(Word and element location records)
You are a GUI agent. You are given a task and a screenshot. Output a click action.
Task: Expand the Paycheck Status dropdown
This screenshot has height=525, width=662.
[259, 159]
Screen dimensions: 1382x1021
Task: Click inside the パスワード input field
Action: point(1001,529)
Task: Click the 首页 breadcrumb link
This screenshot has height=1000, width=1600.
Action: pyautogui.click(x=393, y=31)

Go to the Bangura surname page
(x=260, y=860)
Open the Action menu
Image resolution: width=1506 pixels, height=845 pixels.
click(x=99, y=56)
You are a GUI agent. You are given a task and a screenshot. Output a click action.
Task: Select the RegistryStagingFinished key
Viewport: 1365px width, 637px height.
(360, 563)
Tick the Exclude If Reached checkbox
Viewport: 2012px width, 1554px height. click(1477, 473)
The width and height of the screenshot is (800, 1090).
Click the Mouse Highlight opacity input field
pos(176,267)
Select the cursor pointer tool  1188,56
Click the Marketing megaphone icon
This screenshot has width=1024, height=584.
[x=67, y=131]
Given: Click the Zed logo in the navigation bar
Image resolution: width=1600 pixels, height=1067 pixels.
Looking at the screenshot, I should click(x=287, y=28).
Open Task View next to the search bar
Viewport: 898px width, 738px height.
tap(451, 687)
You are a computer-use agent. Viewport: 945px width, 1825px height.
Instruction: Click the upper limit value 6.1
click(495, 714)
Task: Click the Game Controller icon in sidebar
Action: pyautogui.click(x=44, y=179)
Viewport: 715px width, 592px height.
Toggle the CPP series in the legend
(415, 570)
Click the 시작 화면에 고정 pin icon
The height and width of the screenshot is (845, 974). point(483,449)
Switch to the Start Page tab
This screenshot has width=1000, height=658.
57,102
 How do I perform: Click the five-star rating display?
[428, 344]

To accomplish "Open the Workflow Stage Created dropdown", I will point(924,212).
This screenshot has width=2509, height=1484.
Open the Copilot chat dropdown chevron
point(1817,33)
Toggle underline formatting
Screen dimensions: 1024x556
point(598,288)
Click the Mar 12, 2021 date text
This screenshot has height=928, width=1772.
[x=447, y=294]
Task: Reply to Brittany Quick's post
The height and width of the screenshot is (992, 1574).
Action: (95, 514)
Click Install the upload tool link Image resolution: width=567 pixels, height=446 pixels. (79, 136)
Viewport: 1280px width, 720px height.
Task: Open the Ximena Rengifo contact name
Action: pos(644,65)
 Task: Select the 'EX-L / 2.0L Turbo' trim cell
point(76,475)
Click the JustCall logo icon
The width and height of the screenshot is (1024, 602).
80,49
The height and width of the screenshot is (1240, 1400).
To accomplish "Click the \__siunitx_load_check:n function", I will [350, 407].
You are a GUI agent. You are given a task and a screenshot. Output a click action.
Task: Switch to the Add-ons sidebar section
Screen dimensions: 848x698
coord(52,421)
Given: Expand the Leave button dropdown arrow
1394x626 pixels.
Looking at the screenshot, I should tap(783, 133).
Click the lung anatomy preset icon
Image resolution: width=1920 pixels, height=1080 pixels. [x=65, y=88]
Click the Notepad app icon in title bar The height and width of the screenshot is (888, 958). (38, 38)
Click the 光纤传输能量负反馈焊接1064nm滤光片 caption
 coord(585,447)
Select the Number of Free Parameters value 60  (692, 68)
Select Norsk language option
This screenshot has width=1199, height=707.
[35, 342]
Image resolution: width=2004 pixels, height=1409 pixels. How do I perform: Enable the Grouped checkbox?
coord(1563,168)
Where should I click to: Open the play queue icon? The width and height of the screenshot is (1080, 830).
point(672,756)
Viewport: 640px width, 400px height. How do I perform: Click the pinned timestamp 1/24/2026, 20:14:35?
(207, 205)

WORK TO BE COMPLETED:
Copy out all of the records above line for line, without changing anything.

RESPONSE:
You are a GUI agent. You are given a task and a screenshot. Output a click action.
Task: Expand the Paycheck Status dropdown
This screenshot has height=525, width=662.
[259, 159]
Screen dimensions: 1382x1021
Task: Click inside the パスワード input field
Action: point(1001,529)
Task: Click the 首页 breadcrumb link
This screenshot has height=1000, width=1600.
Action: pyautogui.click(x=393, y=31)

Go to the Bangura surname page
(x=260, y=860)
Open the Action menu
Image resolution: width=1506 pixels, height=845 pixels.
click(x=99, y=56)
You are a GUI agent. You are given a task and a screenshot. Output a click action.
Task: Select the RegistryStagingFinished key
Viewport: 1365px width, 637px height.
(360, 563)
Tick the Exclude If Reached checkbox
Viewport: 2012px width, 1554px height. click(1477, 473)
The width and height of the screenshot is (800, 1090).
Click the Mouse Highlight opacity input field
pos(176,267)
Select the cursor pointer tool  1188,56
Click the Marketing megaphone icon
This screenshot has width=1024, height=584.
[x=67, y=131]
Given: Click the Zed logo in the navigation bar
Image resolution: width=1600 pixels, height=1067 pixels.
Looking at the screenshot, I should click(x=287, y=28).
Open Task View next to the search bar
Viewport: 898px width, 738px height.
tap(451, 687)
You are a computer-use agent. Viewport: 945px width, 1825px height.
Instruction: Click the upper limit value 6.1
click(495, 714)
Task: Click the Game Controller icon in sidebar
Action: pyautogui.click(x=44, y=179)
Viewport: 715px width, 592px height.
Toggle the CPP series in the legend
(415, 570)
Click the 시작 화면에 고정 pin icon
The height and width of the screenshot is (845, 974). point(483,449)
Switch to the Start Page tab
This screenshot has width=1000, height=658.
57,102
 How do I perform: Click the five-star rating display?
[428, 344]

To accomplish "Open the Workflow Stage Created dropdown", I will point(924,212).
This screenshot has width=2509, height=1484.
Open the Copilot chat dropdown chevron
point(1817,33)
Toggle underline formatting
Screen dimensions: 1024x556
point(598,288)
Click the Mar 12, 2021 date text
This screenshot has height=928, width=1772.
[x=447, y=294]
Task: Reply to Brittany Quick's post
The height and width of the screenshot is (992, 1574).
Action: (95, 514)
Click Install the upload tool link Image resolution: width=567 pixels, height=446 pixels. (79, 136)
Viewport: 1280px width, 720px height.
Task: Open the Ximena Rengifo contact name
Action: pos(644,65)
 Task: Select the 'EX-L / 2.0L Turbo' trim cell
point(76,475)
Click the JustCall logo icon
The width and height of the screenshot is (1024, 602).
80,49
The height and width of the screenshot is (1240, 1400).
To accomplish "Click the \__siunitx_load_check:n function", I will [350, 407].
You are a GUI agent. You are given a task and a screenshot. Output a click action.
Task: Switch to the Add-ons sidebar section
Screen dimensions: 848x698
coord(52,421)
Given: Expand the Leave button dropdown arrow
1394x626 pixels.
Looking at the screenshot, I should tap(783, 133).
Click the lung anatomy preset icon
Image resolution: width=1920 pixels, height=1080 pixels. [x=65, y=88]
Click the Notepad app icon in title bar The height and width of the screenshot is (888, 958). (38, 38)
Click the 光纤传输能量负反馈焊接1064nm滤光片 caption
 coord(585,447)
Select the Number of Free Parameters value 60  (692, 68)
Select Norsk language option
This screenshot has width=1199, height=707.
[35, 342]
Image resolution: width=2004 pixels, height=1409 pixels. How do I perform: Enable the Grouped checkbox?
coord(1563,168)
Where should I click to: Open the play queue icon? The width and height of the screenshot is (1080, 830).
point(672,756)
Viewport: 640px width, 400px height. How do I perform: Click the pinned timestamp 1/24/2026, 20:14:35?
(207, 205)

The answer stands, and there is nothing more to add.